Following NIST’s release of cybersecurity guidance for the Internet of Things last week, the Broadband Internet Technical Advisory Group (BITAG) released a report today titled Internet of Things (IoT) Security and Privacy Recommendations (the Report).  BITAG is a non-profit organization that brings together engineers and technologists in a working group to develop consensus on technical issues that can affect users’ Internet experiences.  The Report includes contributions from academics, advocacy organizations, and members of the telecommunications and consumer technology industries, with recommendations designed to “dramatically improve the security and privacy of IoT devices and minimize the costs associated with the collateral damage that would otherwise affect both end users and ISPs.”

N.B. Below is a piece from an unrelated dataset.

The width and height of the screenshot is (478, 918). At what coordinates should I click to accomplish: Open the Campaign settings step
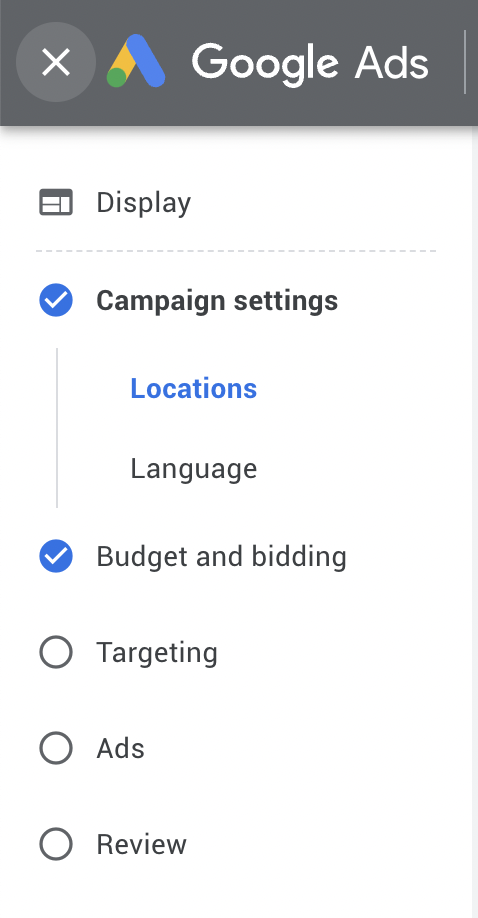tap(217, 301)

As used in the Report, IoT refers to “consumer-oriented devices and their associated local and remote software systems.”  The Report begins with background information about IoT, why IoT security and privacy is of particular interest, and the observation that many IoT devices do not abide by “rudimentary security and privacy best practices.”  According to the Report, IoT devices therefore pose unique security and privacy challenges because they tend to implicate “non-technical or uninterested consumers” and can widely impact Internet access and other services when the devices are compromised by malware.

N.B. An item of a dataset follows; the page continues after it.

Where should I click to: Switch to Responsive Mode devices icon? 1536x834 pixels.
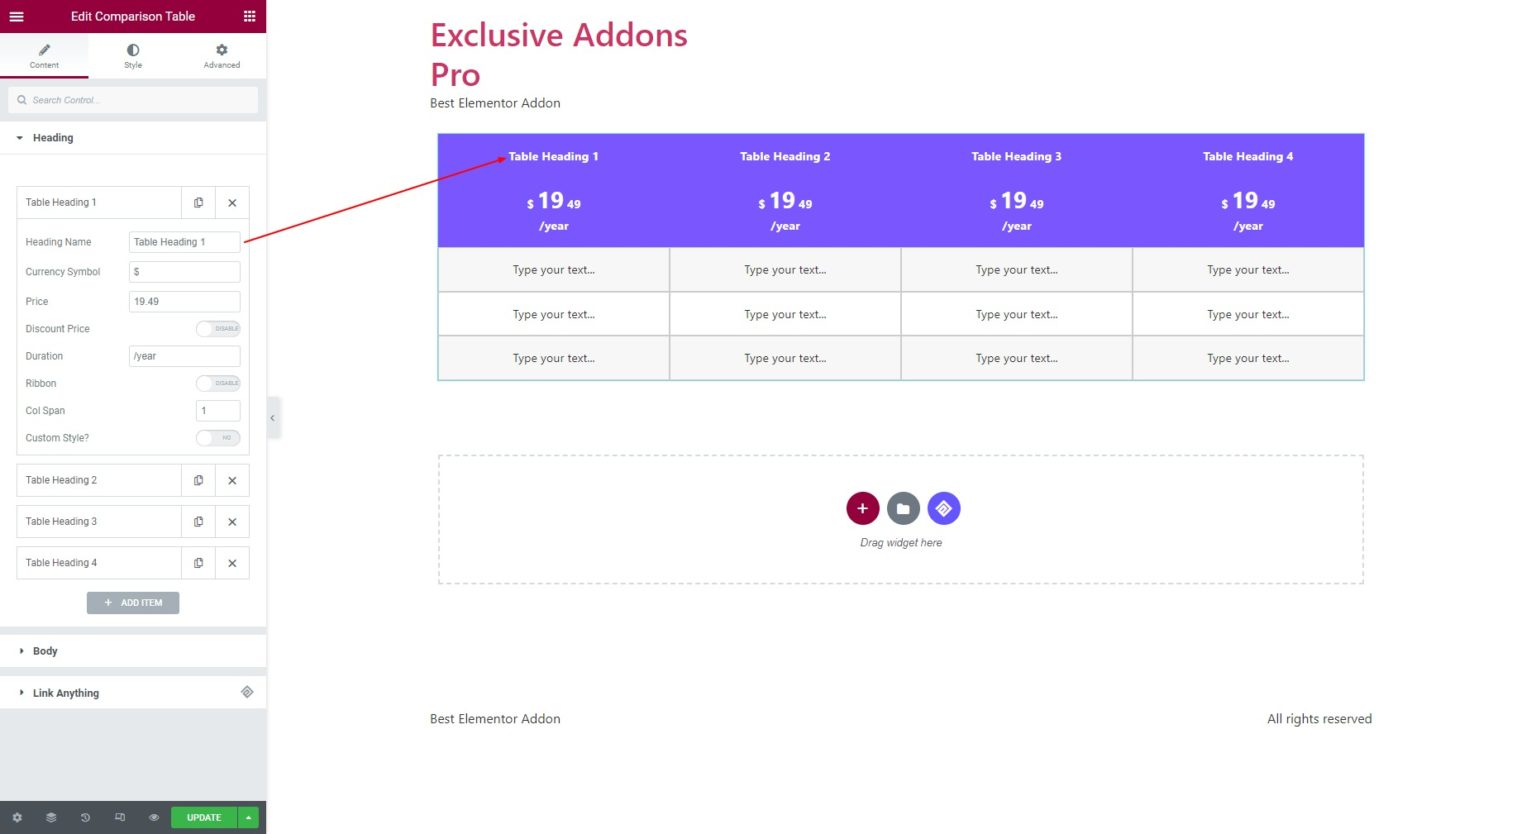click(x=119, y=817)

The next section of the Report details a series of observations on IoT security and privacy issues.  These observations are divided into several categories, including the following:

  • Security Vulnerabilities: IoT devices ship with software that is outdated or becomes outdated due to the lack of update mechanisms.
  • Insecure Communications: IoT devices often use unauthenticated and unencrypted communications and also fail to implement authorization and network isolation principles.
  • Data Leaks: IoT devices may leak user data, both from the cloud and between IoT devices.
  • Susceptibility to Malware Infection and Other Abuse: IoT devices are susceptible to malware and other abuses that can disrupt IoT device operations, gain unauthorized access, or launch attacks.
  • Potential for IoT Problems to Persist: IoT security issues are likely to persist because the devices may never be updated, and device replacement may be an alternative to software updates given that some IoT devices are inexpensive or even “disposable.”

Based on these observations, the Report concludes with a series of recommendations to address these privacy and security concerns with respect to IoT devices, including the following:

  • Use Best Current Software Practices: IoT devices should ship with reasonably current software without severe known vulnerabilities and a mechanism for automatic, secure software updates.
  • Follow Security & Cryptography Best Practices: IoT devices should employ cybersecurity best practices, including encryption, secure communications, and unique credentials for each device.
  • Function Without Internet Connectivity: IoT devices should be able to perform primary functions (e.g., switching on lights or controlling thermostats) even if Internet connectivity or back-end cloud services are disrupted.
  • Clear Disclosures: IoT devices should ship with an “easy to find and understand” privacy policy and clear consumer disclosures about device functionalities.
  • Industry-Wide Improvements: The IoT device industry, manufacturer supply chains, and related consumer electronics groups should consider industry-wide cybersecurity programs.